Quelle sensation rare que ce passage furtif dans ces univers que je côtoie depuis si longtemps. Je devrais probablement m'affliger de ce qui n'est plus que ruine et déchéance. L'image de plafonds éventrés, d'un mobilier ravagé, d'une demeure promise à un sombre destin devrait-elle me troubler?
Il n'en est rien. Ici, je suis en paix, seul au monde. Dans ces havres de sérénité, chaque son est un intrus pour ma conscience qui se dilue avec délice dans une fascinante contemplation.

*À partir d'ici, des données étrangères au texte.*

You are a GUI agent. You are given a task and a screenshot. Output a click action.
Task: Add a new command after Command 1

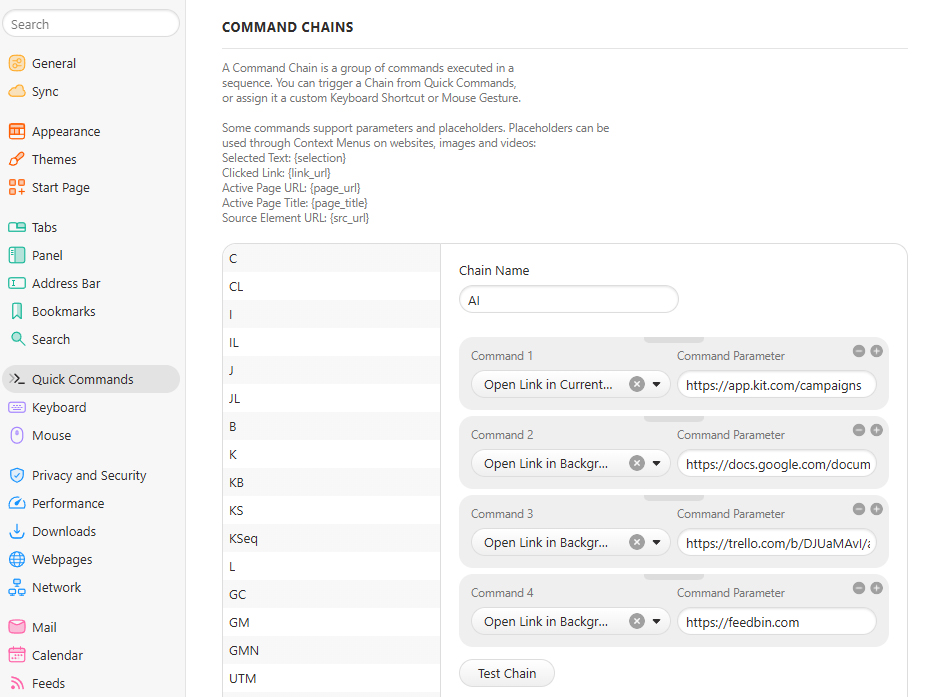pyautogui.click(x=877, y=351)
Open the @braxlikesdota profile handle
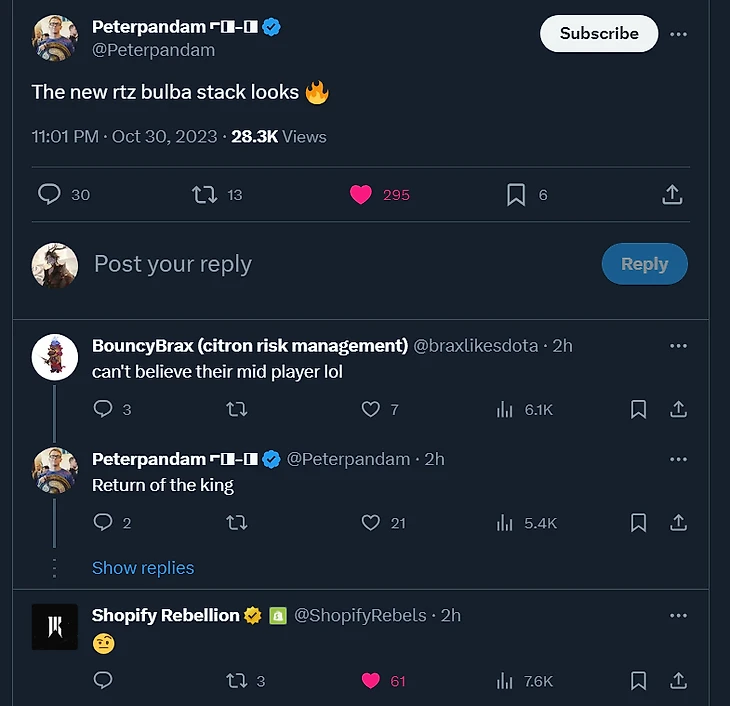 (x=478, y=346)
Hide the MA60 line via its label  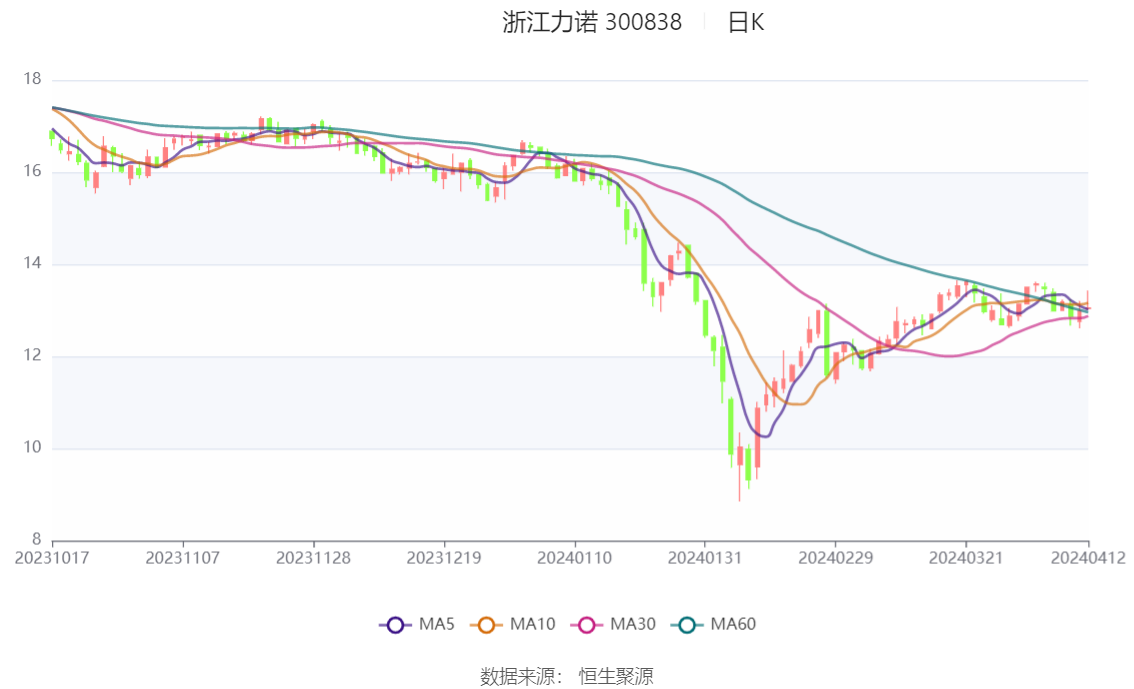733,624
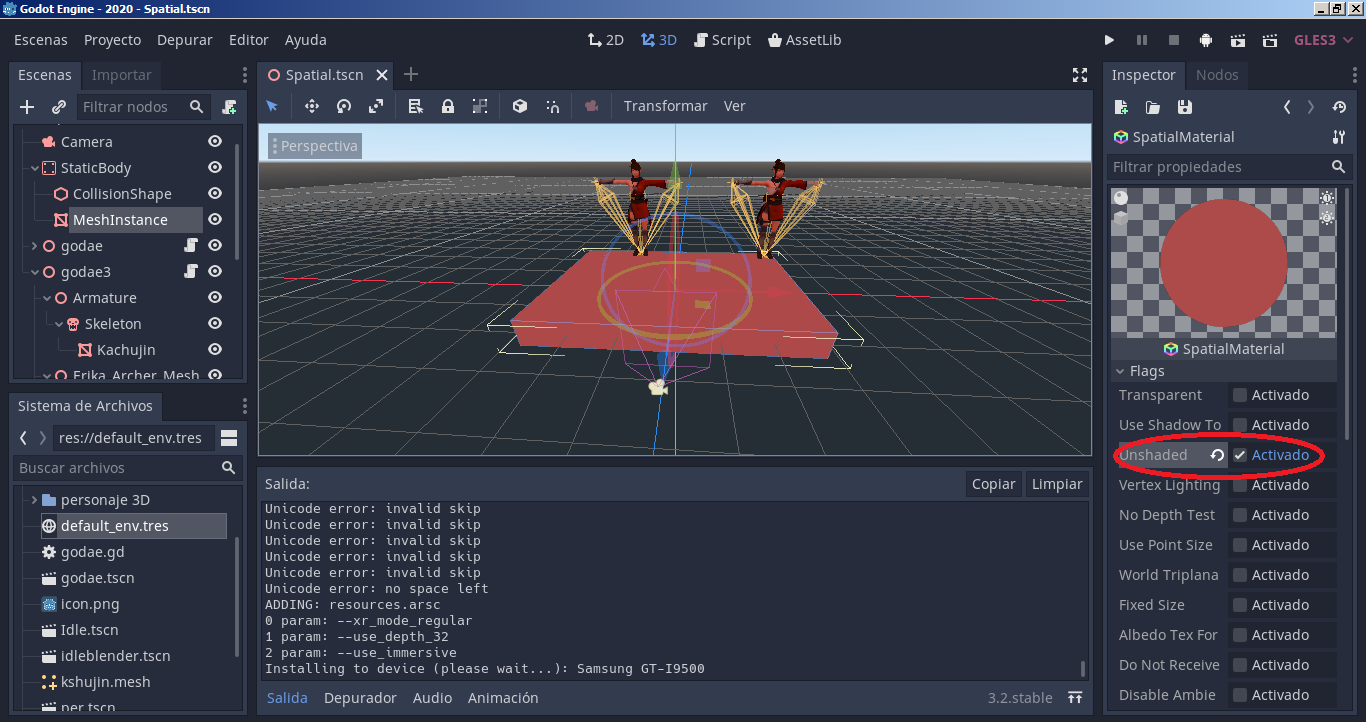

J'y plonge, l'encourage même, et suis entrainé vers des visions d'immenses et lointains espaces qui m'apaisent. Cette solitude, je la partage avec des présences incertaines et furtives que je convoque et qui m'escortent de salles en salles. Nous y admirons des murs craquelés comme autant de sculptures aux textures complexes et délicieusement humides.
La vision se prolonge, échappe à mon contrôle et s'amplifie. Les couleurs se font plus rares, les murs se désagrègent et nous naviguons dans une clarté grandissante, approchant cette frontière invisible que je pressens. Nos esprits franchissent les décombres matériels qui bientôt disparaissent, absorbés par un vide définitif, une lumière absolue qui m'attire toujours plus loin.